Osservando la sera, Foscolo, figlio dell’Illuminismo, comprende razionalmente la morte e il disfacimento del tutto; e quel tempo, così fuggevole da rendere tutto effimero, mette in discussione l’importanza stessa dell’azione umana, quel desiderio di affermazione e cambiamento: «Quello spirto guerrier ch’entro mi rugge» (v. 14), il cui grido potrebbe restare sepolto e inespresso. Questo è il tormento più grande per Foscolo, che in tutta la sua opera ha cercato, in modo laico, di salvare l’operato umano al cospetto dell’eternità. La contemplazione filosofica di Foscolo necessita di segni e di esempi: pare quasi che il poeta voglia porsi in un osservatorio cosmico ove vede la distruzione meccanica di tutto quel che esiste; e, in particolare, le ansie, le preoccupazioni, i sogni, i dolori degli uomini, che Foscolo incarna nell’intraducibile parola latina «cura»; a torme, a nugoli, a mucchi vengono spazzati via nell’oblio: e possiamo immaginare un cielo stellato, limpido e lontano, invisibile a sé stesso: l’uomo trascinato via nel non essere, in una notte senza fine.

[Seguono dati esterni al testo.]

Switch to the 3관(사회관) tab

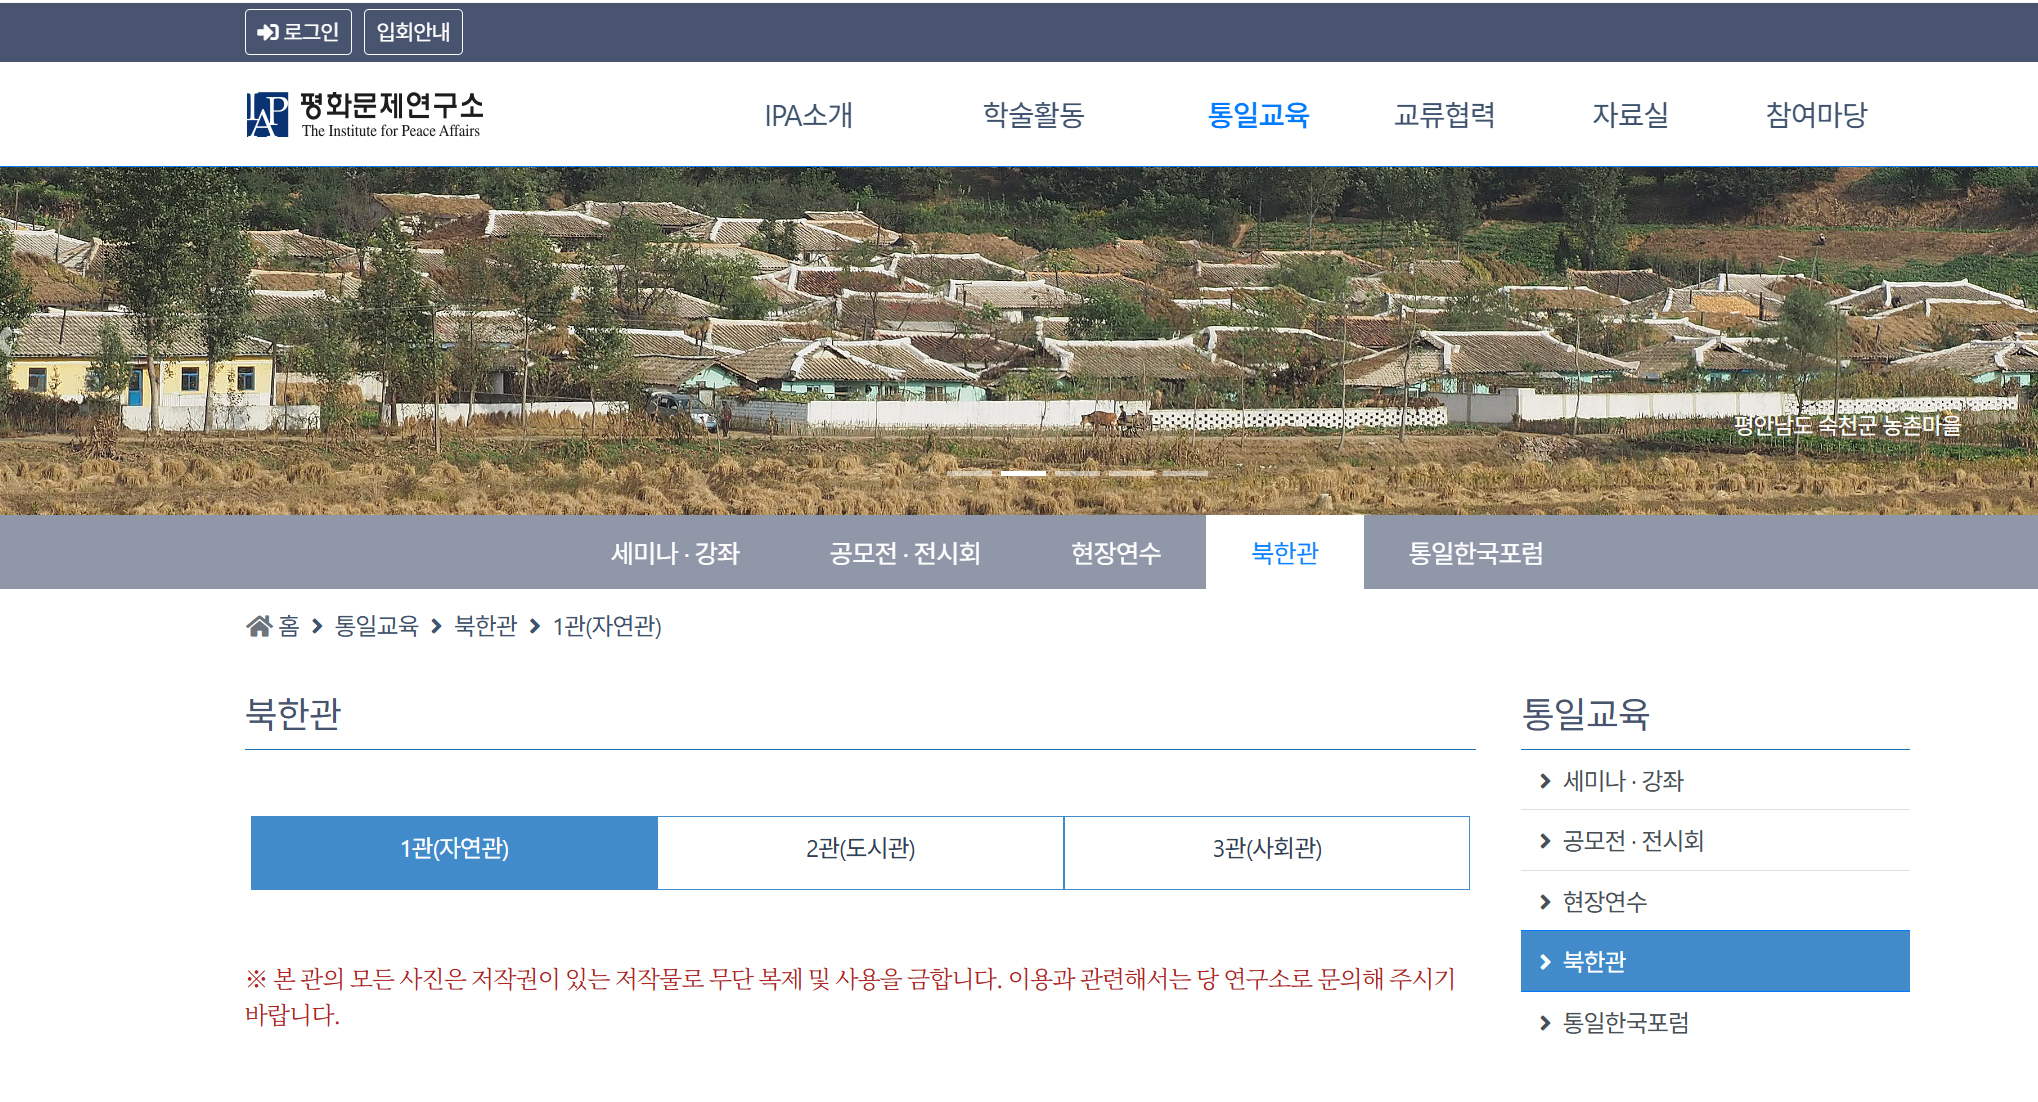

Eppure la sera, pur essendo immagine della morte, si offre come rifugio necessario, come quella terra da cui si nasce e a cui si torna. Indubbiamente il rapporto con la Natura è qui ambivalente, come già lo era stato nelle Ultime lettere di Jacopo Ortis. Una Natura bella e sgargiante, potremmo dire, nella prima parte del romanzo (così come la prima immagine della sera, nel sonetto, è positiva); una Natura aspra e selvaggia, lugubre, che campeggia nella seconda parte del romanzo, preludendo alla morte del protagonista (come, appunto, la seconda immagine della sera nel sonetto). Una natura in parte lontana e in parte sentimentale, cioè aderente agli stati d’animo del poeta. Foscolo nelle sue ambientazioni notturne ha preparato il terreno a Leopardi che proprio dell’ambientazione notturna fece il momento meditativoper eccellenza, come nel Canto notturno di un pastore errante dell’Asia che, in fondo, non fa che estendere e universalizzare il ragionamento qui concentrato in poche immagini.
E quindi occorre concludere in questo modo: la quiete della sera scende, ma scende anche il tormento della meditazione: il vagare dei pensieri sopiti nel proprio dovere giornaliero, quando bisogna agire, anche senza riflettere. Dunque, si calma l’azione furibonda del giorno, si libera il pensiero che vaga di riflessione in riflessione verso l’idea del Nulla; è un riflettere inquieto, ma la vera pace è lì, in quel niente che si staglia davanti a noi, che libera dall’azione stessa sebbene potrebbe farci sembrare tutto inutile. Eppure ci si calma nell’indomita speranza che spunterà un nuovo giorno, che apriremo gli occhi e ricominceremo la vita, tra gioia e sofferenza, per come sappiamo viverla, almeno finché ci è data da Dio o, per dirla con Foscolo, dal Fato.